Can you turn only the records in the stretch from the line containing "The height and width of the screenshot is (507, 1218)." through the line containing "will tap(1087, 161)." into a JSON list of strings, one string per line, with blank lines left out?

* begin RECORDS SUPPLIED *

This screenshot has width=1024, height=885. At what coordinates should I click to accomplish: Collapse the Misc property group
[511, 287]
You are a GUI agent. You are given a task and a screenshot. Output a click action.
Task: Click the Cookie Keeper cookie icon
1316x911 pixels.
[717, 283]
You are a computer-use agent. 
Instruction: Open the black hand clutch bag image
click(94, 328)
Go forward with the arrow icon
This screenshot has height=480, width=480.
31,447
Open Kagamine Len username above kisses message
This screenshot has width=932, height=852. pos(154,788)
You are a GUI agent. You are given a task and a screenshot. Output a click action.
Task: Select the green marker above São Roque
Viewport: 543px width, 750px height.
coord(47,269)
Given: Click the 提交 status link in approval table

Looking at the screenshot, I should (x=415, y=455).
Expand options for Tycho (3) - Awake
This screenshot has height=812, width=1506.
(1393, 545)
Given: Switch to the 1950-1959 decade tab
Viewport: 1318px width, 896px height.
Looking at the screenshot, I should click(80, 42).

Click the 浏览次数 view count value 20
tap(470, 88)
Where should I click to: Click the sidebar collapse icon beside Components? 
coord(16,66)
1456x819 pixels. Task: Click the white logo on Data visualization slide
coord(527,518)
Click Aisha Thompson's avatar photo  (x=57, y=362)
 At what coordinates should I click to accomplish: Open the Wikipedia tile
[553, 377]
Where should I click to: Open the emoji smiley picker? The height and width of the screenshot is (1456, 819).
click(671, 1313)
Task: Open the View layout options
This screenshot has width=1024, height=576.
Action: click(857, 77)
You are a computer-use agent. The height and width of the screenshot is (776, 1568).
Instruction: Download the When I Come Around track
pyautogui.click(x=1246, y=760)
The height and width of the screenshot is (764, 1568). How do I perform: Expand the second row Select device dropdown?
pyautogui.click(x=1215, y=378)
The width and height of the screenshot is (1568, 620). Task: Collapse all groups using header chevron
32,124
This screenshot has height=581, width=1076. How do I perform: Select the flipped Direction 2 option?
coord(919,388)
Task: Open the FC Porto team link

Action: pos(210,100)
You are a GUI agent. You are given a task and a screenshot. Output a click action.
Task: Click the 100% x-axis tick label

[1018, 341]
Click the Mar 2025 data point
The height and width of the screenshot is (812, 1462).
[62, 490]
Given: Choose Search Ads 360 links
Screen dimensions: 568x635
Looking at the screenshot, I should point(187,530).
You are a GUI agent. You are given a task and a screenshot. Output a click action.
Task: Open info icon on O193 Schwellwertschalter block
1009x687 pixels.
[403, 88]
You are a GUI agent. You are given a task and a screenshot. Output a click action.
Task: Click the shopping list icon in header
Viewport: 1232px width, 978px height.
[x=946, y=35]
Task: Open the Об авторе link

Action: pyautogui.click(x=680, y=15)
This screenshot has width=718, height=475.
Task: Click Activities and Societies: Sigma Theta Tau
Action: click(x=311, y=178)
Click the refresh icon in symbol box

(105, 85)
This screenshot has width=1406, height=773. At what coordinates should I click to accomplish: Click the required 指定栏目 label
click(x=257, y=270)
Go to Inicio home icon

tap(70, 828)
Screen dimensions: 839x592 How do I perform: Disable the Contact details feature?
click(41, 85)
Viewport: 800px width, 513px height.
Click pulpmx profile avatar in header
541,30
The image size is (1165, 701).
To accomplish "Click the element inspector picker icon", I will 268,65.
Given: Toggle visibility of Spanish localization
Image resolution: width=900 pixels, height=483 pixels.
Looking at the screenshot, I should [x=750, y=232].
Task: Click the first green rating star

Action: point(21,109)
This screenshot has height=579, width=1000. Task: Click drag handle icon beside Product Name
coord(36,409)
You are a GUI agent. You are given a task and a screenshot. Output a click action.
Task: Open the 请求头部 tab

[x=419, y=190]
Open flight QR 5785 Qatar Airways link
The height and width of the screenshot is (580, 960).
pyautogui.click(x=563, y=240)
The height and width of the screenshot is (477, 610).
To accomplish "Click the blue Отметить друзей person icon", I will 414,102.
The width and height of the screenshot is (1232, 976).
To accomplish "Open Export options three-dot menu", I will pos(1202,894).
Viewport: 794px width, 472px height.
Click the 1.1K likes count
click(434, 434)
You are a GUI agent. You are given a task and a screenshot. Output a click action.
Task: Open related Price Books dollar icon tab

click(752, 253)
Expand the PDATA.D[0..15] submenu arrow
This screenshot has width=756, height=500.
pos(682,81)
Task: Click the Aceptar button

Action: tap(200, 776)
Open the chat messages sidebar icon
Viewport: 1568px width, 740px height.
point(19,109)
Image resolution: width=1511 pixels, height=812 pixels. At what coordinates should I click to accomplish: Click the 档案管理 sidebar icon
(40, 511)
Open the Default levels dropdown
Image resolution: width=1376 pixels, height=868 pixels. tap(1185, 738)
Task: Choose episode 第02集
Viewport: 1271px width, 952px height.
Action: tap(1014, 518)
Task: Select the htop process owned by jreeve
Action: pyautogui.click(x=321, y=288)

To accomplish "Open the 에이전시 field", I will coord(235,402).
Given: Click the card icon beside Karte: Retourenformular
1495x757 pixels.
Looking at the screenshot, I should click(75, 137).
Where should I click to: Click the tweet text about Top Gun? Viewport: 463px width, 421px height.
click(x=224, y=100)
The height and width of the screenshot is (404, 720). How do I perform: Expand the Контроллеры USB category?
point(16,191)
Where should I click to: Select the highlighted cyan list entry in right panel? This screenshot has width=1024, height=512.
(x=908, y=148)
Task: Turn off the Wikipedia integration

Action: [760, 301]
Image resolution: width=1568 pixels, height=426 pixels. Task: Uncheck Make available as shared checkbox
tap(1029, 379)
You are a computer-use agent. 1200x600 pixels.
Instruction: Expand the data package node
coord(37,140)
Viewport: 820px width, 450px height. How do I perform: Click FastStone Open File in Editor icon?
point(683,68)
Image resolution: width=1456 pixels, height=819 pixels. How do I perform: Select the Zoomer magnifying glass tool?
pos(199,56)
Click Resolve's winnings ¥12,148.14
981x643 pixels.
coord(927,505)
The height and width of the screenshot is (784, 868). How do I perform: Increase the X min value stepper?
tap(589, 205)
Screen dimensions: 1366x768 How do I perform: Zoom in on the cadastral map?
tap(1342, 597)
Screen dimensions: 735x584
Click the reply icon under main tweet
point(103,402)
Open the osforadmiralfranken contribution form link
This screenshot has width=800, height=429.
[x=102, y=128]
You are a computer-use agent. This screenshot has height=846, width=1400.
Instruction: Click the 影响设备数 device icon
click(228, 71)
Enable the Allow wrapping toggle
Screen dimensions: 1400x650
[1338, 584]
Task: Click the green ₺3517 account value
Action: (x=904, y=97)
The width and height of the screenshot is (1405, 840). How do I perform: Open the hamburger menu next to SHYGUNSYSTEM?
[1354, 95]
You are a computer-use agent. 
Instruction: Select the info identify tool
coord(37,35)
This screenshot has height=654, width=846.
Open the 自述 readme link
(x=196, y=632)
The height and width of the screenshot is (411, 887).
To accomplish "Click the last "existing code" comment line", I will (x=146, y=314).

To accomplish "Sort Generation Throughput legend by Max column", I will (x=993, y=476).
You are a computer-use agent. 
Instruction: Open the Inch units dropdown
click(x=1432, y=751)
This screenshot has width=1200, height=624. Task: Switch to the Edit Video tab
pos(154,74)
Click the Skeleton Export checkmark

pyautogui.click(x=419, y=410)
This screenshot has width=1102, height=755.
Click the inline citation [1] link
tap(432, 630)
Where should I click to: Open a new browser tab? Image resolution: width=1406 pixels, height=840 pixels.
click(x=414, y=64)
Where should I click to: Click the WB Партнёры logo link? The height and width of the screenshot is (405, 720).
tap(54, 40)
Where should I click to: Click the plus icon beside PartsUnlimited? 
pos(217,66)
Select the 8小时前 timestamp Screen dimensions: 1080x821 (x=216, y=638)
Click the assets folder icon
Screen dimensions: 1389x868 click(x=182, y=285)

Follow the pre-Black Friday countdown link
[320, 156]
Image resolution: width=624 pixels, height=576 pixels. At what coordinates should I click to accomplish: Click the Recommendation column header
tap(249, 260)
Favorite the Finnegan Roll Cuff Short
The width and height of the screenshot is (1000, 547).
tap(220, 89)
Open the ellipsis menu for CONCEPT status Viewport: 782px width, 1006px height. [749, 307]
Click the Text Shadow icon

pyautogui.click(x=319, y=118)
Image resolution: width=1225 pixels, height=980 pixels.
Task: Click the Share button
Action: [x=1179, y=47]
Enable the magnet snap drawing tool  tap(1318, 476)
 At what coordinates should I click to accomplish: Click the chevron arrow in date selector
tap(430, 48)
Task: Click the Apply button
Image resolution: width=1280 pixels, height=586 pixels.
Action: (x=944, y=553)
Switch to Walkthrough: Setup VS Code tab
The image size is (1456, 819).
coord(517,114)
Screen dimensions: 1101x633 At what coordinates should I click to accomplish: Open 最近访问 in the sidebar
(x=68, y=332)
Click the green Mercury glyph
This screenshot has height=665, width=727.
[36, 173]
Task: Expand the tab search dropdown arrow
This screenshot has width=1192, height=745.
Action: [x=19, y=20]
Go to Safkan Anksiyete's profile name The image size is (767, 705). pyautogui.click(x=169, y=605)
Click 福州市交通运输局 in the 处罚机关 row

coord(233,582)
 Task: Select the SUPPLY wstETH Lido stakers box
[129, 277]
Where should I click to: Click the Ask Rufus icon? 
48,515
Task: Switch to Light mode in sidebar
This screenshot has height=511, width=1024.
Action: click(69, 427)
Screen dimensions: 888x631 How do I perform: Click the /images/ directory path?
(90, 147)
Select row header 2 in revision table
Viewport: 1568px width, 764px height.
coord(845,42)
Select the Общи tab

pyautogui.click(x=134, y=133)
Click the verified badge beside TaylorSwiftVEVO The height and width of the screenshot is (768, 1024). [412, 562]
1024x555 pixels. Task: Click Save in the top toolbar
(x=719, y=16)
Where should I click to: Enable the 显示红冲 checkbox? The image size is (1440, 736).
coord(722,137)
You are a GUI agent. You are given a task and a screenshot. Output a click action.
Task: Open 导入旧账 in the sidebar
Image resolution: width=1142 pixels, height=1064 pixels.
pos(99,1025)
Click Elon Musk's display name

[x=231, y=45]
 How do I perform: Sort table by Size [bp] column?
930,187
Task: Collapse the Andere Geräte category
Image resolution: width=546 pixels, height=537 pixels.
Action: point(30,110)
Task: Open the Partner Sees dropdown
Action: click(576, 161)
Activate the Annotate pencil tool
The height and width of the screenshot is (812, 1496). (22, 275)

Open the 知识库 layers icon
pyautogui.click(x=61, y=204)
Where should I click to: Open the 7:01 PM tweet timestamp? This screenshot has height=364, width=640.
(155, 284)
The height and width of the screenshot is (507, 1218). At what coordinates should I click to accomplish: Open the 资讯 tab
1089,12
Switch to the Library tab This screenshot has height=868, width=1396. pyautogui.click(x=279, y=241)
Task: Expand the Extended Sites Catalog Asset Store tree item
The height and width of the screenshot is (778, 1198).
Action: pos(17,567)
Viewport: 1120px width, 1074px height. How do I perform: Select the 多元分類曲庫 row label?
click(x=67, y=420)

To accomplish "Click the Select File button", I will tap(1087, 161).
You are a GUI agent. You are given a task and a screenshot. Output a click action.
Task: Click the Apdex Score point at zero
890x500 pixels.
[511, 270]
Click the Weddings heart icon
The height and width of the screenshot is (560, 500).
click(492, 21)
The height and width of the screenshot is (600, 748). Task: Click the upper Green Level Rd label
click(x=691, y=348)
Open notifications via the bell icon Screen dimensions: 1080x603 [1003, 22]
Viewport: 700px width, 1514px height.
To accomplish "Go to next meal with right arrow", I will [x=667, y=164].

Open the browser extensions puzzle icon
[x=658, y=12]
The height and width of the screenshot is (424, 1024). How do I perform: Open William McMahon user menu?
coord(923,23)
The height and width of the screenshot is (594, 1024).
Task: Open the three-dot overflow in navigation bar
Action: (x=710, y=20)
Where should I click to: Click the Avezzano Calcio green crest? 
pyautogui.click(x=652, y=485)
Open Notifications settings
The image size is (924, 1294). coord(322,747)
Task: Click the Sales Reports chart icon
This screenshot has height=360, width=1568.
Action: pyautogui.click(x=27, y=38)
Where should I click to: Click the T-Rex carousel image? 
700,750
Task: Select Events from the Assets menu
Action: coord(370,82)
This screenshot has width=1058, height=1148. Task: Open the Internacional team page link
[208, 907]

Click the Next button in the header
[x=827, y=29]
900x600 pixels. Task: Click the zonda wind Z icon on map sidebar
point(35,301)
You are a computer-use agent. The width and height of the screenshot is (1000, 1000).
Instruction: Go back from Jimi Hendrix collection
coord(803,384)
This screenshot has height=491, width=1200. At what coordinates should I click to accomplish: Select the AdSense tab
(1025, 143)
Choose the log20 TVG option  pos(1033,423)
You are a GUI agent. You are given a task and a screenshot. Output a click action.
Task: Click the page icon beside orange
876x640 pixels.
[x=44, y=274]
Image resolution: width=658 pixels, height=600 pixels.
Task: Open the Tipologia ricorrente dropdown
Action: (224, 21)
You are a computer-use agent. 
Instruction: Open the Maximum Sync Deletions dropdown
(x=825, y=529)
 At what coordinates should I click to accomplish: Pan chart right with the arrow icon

* end RECORDS SUPPLIED *

OUTPUT FOR THIS TASK ▸
[
  "The height and width of the screenshot is (507, 1218). At what coordinates should I click to accomplish: Open the 资讯 tab",
  "1089,12",
  "Switch to the Library tab This screenshot has height=868, width=1396. pyautogui.click(x=279, y=241)",
  "Task: Expand the Extended Sites Catalog Asset Store tree item",
  "The height and width of the screenshot is (778, 1198).",
  "Action: pos(17,567)",
  "Viewport: 1120px width, 1074px height. How do I perform: Select the 多元分類曲庫 row label?",
  "click(x=67, y=420)",
  "To accomplish \"Click the Select File button\", I will tap(1087, 161)."
]